What is expected
Set down the full data below exactly as given, please.

Stored items

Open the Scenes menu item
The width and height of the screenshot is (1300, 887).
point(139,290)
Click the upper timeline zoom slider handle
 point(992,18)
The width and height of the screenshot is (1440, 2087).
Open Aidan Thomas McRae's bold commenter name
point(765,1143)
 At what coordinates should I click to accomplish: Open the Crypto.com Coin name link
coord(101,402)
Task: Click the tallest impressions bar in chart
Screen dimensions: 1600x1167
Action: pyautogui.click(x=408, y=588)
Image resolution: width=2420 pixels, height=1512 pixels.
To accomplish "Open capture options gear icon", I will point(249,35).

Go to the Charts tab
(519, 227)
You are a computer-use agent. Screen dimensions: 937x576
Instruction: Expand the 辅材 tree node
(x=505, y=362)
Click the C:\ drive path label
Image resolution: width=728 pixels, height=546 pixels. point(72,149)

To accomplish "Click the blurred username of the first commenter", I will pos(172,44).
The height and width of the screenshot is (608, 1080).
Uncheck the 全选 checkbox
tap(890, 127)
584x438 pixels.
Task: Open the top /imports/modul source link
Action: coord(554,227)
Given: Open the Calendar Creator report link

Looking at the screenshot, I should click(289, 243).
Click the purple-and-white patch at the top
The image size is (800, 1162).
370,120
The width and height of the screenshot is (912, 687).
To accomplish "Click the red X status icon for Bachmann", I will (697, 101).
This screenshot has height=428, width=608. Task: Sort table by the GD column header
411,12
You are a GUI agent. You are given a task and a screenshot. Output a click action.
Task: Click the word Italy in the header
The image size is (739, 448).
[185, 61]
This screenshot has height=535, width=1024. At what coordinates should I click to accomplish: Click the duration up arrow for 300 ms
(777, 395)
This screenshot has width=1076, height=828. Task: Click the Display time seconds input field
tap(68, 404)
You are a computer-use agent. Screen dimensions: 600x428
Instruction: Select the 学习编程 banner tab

Task answer
Open the Scenes menu item
The width and height of the screenshot is (1300, 887).
point(139,290)
Click the upper timeline zoom slider handle
 point(992,18)
The width and height of the screenshot is (1440, 2087).
Open Aidan Thomas McRae's bold commenter name
point(765,1143)
 At what coordinates should I click to accomplish: Open the Crypto.com Coin name link
coord(101,402)
Task: Click the tallest impressions bar in chart
Screen dimensions: 1600x1167
Action: pyautogui.click(x=408, y=588)
Image resolution: width=2420 pixels, height=1512 pixels.
To accomplish "Open capture options gear icon", I will point(249,35).

Go to the Charts tab
(519, 227)
You are a computer-use agent. Screen dimensions: 937x576
Instruction: Expand the 辅材 tree node
(x=505, y=362)
Click the C:\ drive path label
Image resolution: width=728 pixels, height=546 pixels. point(72,149)

To accomplish "Click the blurred username of the first commenter", I will pos(172,44).
The height and width of the screenshot is (608, 1080).
Uncheck the 全选 checkbox
tap(890, 127)
584x438 pixels.
Task: Open the top /imports/modul source link
Action: coord(554,227)
Given: Open the Calendar Creator report link

Looking at the screenshot, I should click(289, 243).
Click the purple-and-white patch at the top
The image size is (800, 1162).
370,120
The width and height of the screenshot is (912, 687).
To accomplish "Click the red X status icon for Bachmann", I will (697, 101).
This screenshot has height=428, width=608. Task: Sort table by the GD column header
411,12
You are a GUI agent. You are given a task and a screenshot. Output a click action.
Task: Click the word Italy in the header
The image size is (739, 448).
[185, 61]
This screenshot has height=535, width=1024. At what coordinates should I click to accomplish: Click the duration up arrow for 300 ms
(777, 395)
This screenshot has width=1076, height=828. Task: Click the Display time seconds input field
tap(68, 404)
You are a computer-use agent. Screen dimensions: 600x428
Instruction: Select the 学习编程 banner tab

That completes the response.